Introduction about Harshad Mehta

Harshad Mehta was an influential Indian stockbroker and financial speculator who gained popularity in the early 1990s for his involvement in one of the most significant financial scandals in the history of India. Born on July 29, 1954, in Raipur, Madhya Pradesh (now in Chhattisgarh), Harshad Mehta played a key role in the Indian securities market during his career.

Mehta rose to prominence during a period of economic liberalization in India when the financial markets were undergoing significant changes. He became known as the “Big Bull” for his bullish market predictions and his ability to manipulate stock prices. Mehta’s modus operandi involved exploiting loopholes in the banking system to manipulate the stock market and create a surge in the value of certain stocks.

The Journey of Mehta

Harshad Mehta’s journey, marked by a meager starting point of just Rs. 40 upon his migration to Mumbai, adds a layer of intrigue to his already compelling story. Despite this humble beginning, Mehta would go on to leave a lasting mark on the financial landscape of India. His foray into the stock market began in the 1980s when he found employment with broker Prasann Panjivandas, whom he considered his guru and mentor.

Over the following decade, Mehta’s trajectory in the financial world took him through various brokerage firms, each time contributing to his growing expertise and acumen. Eventually, he took the bold step of establishing his own brokerage firm, bearing the name GrowMore Research and Asset Management. This move marked the inception of a journey that would ultimately shape the destiny of the Indian stock market.

By the 1990s, Harshad Mehta had risen to unprecedented prominence, earning him the moniker ‘Amitabh Bachchan of the Stock Market.’ The titles ‘The Big Bull’ and ‘Raging Bull’ became synonymous with his name, capturing the essence of his soaring influence. Mehta’s wealth amassed during the 1990s is exemplified by his opulent lifestyle.

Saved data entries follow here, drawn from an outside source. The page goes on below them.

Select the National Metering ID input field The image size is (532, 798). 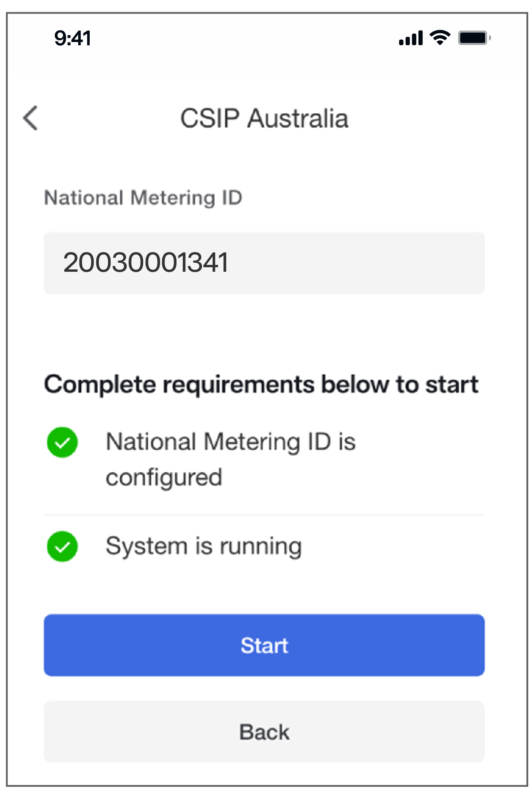pos(264,263)

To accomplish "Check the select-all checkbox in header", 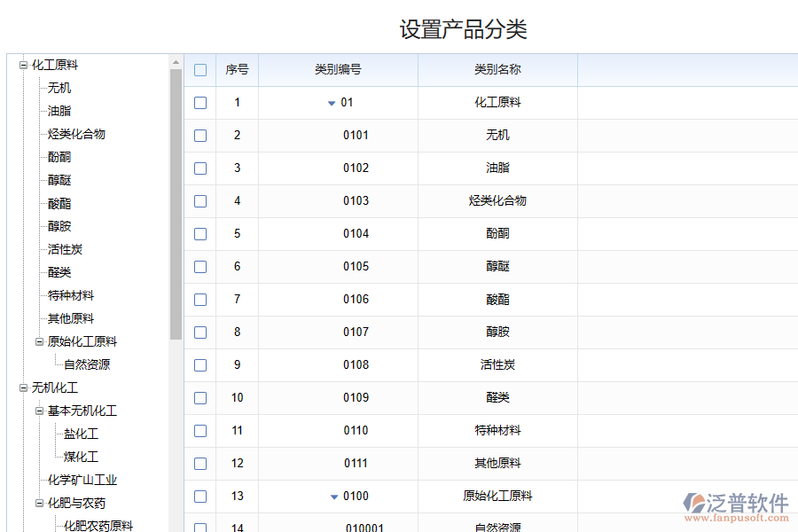I will [x=200, y=70].
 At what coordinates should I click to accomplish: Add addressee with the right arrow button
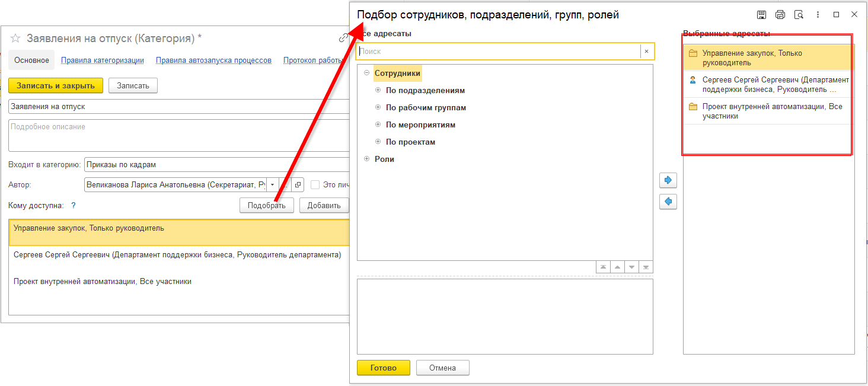point(668,180)
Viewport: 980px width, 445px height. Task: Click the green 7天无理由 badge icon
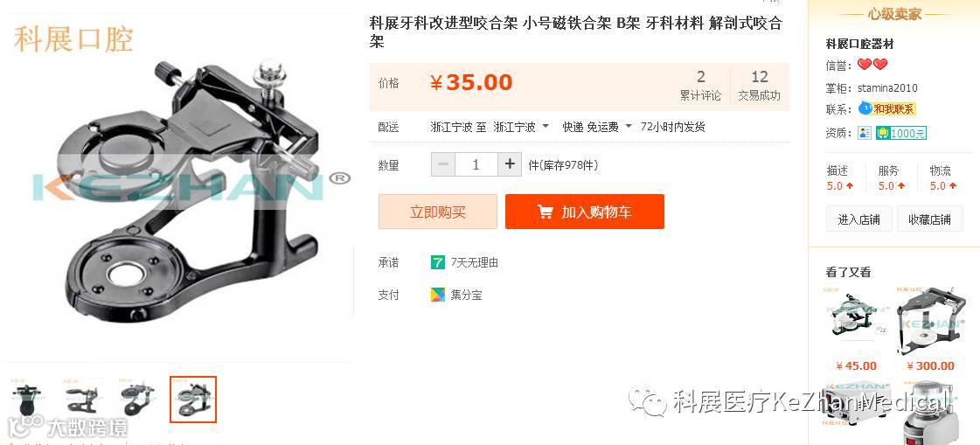point(437,262)
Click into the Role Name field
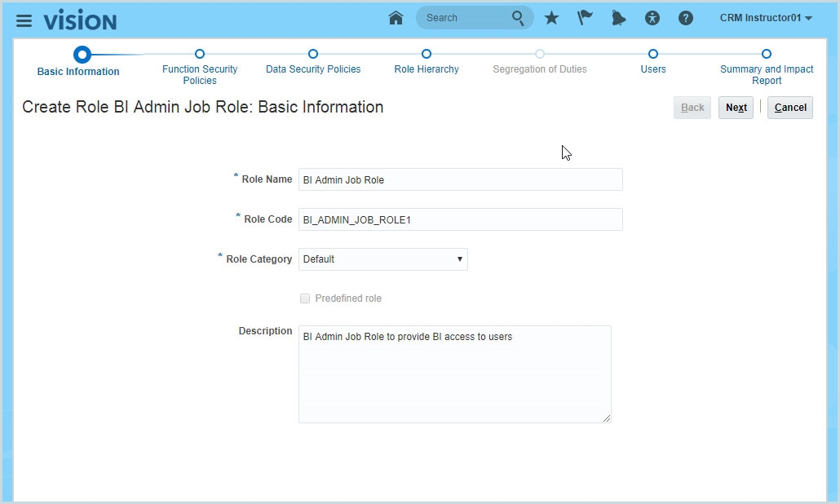 (460, 179)
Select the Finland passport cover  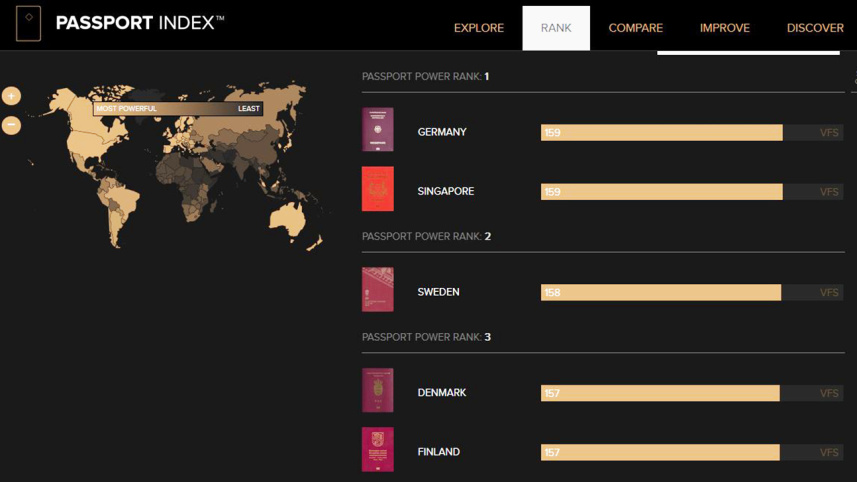pos(377,450)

Described by journalist Sucheta Dalal as charismatic, and recklessly ambitious, Mehta’s personality became as iconic as his financial exploits. Yet, it was this very recklessness that would prove to be the catalyst for his eventual downfall. His ambitious schemes, while initially pushing him to great heights, eventually exposed the vulnerabilities in his financial maneuvers.

Harshad Mehta’s journey from a modest beginning to becoming a financial luminary reflects not only the dynamism of the Indian stock market during that era but also the complexities of ambition and the thin line between success and downfall in the financial world.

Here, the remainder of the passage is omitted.